Ryan chose hemp and lime from Hempire for the construction. Hempire grow their hemp crop in Edenderry, Co Offaly and near Coleraine, Co Derry. The company supplies their hemp and lime ready-mixed – something that appealed to Ryan. "Consistency in compaction is easier achieved when everyone is working with a consistent mix, particularly in terms of moisture content," he says.

(above left) some of the second external coat of hydrated lime applied in January cracked in the frosty conditions; roof-lights were installed throughout the new extension and the interior (above right) is now getting much more natural light
(above left) some of the second external coat of hydrated lime applied in January cracked in the frosty conditions; roof-lights were installed throughout the new extension and the interior (above right) is now getting much more natural light

Ryan and his team built the hemp-lime walls around the extension's timber frame during August of last year, using permanent internal Herkalith shuttering and temporary external shuttering.

The builders plastered over the internal shuttering 3-4 weeks later with hydrated calcium oxide (hydrated lime), leaving the walls for three months to dry up and out before an external hydrated calcium oxide scratch coat was applied in late November.

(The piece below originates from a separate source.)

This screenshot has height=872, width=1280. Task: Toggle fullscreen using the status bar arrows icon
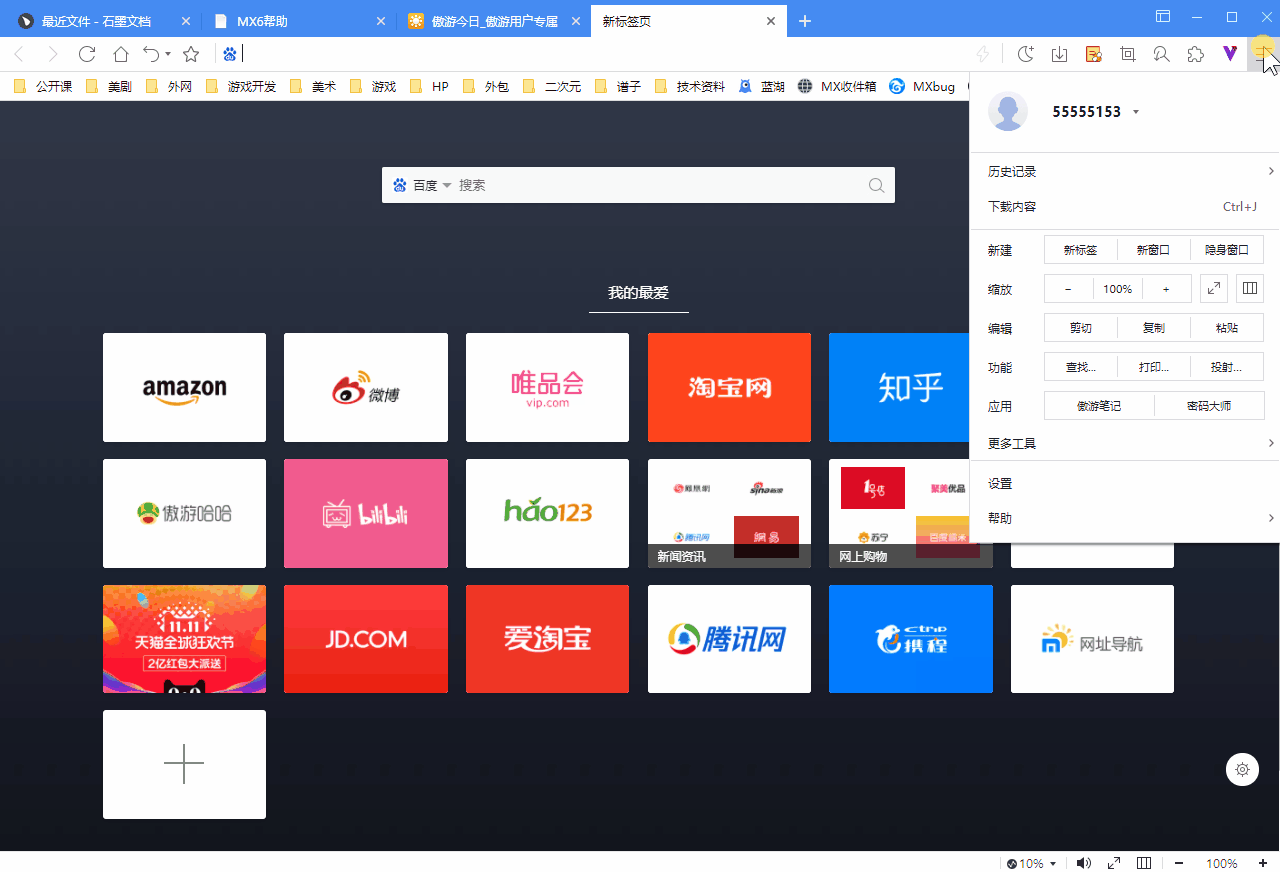coord(1113,862)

Ryan used White Rhino hydrated calcium oxide rather than Hempire's own renders, mainly because it was readily available. He says rendering with hyrdrated lime was preferable to using cement too. "It really is much better than cement in terms of flexibility, and ability to release excess moisture.   And it is cheap and readily available from local merchants."

A second external coat of hydrated lime was applied in January, but some of it cracked in the frosty conditions. Ryan says plastering in cold weather was a mistake made out of eagerness to finish the job – he's planning to scratch off the damaged plaster and re-render in early summer, and then limewash the building.

"When I use this material again, we will aim for hemp and lime walls to be rammed in May to allow summer drying before external render in November," he says. "This way the dryer walls will perform much better as insulation during the first winter."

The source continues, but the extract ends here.